We began by reviewing my initial research questions, which was...
"Experiment with methods of type design practice that engage two or more sense"
As much earlier established. This is too brief. After more recent readings I had identified a much more precise motive...
"How can the portrayal of alphabets be transformed to create an intentional change in identity?"
Though much clearer, it was suggested that I can still work to develop and alter the language to make it even more specific. I'll need to refer back to Transforming Type by Barbara Brownie to source more appropriate terminology.
Harriet recommended going through the book and making a list of various relevant vocabulary on an excel spreadsheet.
Before the meet up, I ventured up a floor to seek some support regarding motion graphics (and hopefully) some web animation, cinema4d advice too.
Steve said this new bloke George is running the AE workshops this year, so I popped in and he said he's running support sessions on:
Wednesday afternoons at 1330 until 1630.
There are also support sessions on:
Tuesdays 0930 - 1230 and 1330 - 1630 which could also be useful. Not sure who they are with though.
Back to 1-2-1. General notes:
Going back to the 1-2-1 with Harriet I've got more notes. Bullet pointed in different categories below.
Who are/is the audience of the Type Cube and my work in general? I think my work is currently a little selfish as its very much for myself but with a complete Type Cube piece I could decipher its audience much easier.
Is it an educational tool?
Is it purely an intriguing user experience?
It's purpose could simply be for the experiment itself (referring back to research question, how far can this be pushed?).
This research could also lead to further practical investigation.
An experiment or insight into how typography on a 3-dimensional platform can be manipulated.
Does it have to be painted? As mentioned in my 3d printing consultation with Andy, painting the letters would cause issues with how they fit. But, if the most important thing regarding the Type Cube is the physical interaction then is it essential that the letters are even painted?
The Type Cube could solely (at this stage) exist as a prototype. Perhaps, this project could be continue beyond the course.
With the Type Cube completed in a quicker way, this would allow for me to test the most important thing. What it's like to touch and play with. How it feels to hold in my hand etc.

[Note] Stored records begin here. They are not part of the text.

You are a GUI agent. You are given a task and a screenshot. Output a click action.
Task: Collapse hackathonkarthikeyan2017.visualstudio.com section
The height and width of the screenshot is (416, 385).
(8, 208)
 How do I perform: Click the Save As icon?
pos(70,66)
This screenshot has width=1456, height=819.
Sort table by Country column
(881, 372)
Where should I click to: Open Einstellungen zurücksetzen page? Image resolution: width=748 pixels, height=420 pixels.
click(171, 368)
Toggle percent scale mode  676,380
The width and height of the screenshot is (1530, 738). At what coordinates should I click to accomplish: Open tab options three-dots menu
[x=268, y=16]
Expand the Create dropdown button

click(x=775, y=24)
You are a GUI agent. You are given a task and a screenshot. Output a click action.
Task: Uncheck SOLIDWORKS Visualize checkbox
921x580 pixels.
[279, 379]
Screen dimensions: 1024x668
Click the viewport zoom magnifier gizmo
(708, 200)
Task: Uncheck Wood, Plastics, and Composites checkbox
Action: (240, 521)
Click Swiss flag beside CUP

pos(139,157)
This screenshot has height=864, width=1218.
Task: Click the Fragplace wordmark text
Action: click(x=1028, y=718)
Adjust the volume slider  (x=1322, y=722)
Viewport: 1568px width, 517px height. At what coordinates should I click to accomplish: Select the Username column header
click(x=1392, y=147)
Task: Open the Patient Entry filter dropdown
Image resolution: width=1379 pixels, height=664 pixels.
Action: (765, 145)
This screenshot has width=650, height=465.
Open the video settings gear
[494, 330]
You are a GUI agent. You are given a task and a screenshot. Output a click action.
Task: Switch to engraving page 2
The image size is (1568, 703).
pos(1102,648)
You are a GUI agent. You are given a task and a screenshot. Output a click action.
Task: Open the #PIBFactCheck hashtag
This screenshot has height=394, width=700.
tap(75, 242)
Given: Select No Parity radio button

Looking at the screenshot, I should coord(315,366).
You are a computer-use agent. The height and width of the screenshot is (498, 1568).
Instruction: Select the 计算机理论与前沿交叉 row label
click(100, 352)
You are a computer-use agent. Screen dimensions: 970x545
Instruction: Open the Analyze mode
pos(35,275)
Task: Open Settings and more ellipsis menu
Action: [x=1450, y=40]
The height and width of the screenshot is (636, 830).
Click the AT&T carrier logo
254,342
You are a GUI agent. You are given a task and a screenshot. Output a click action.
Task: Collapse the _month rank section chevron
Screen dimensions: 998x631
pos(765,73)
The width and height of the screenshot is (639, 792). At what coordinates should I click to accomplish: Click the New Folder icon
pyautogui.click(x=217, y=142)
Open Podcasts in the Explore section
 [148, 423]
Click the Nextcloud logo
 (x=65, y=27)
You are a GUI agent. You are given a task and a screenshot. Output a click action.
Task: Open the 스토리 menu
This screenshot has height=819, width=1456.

I was reminded to keep exploring my practice, surrounding this project and to keep researching contexual information. I.e. what other people have done. Below I've got a few more things that are worth exploring:
Polystyrene 3d letter tests. Making little cubes and stacking them to create the 3d letters.
Could a sequence of letters make a word?
Consider more simple outcomes. (Quicker tests etc.)
Try combining 1 or 2 letters digitally and also physically first.
Finally, general notes from tutorial:
Analyse my work! After each stage or test. Has it another angle of exploration? And what have I learnt from this?
Could I contact similar practitioners for a meet-up when im in London?
Also, to book onto the Olafur Eliasson exhibition at the Tate (to look out for his sensory experiences and also to check out his prototypes cupboard for primary research).
All this has now been transferred onto a pretty huge to-do list so I've got a clear idea of what I'm doing. Though it would be quite handy to jot this down into a calender or timeline or something actually.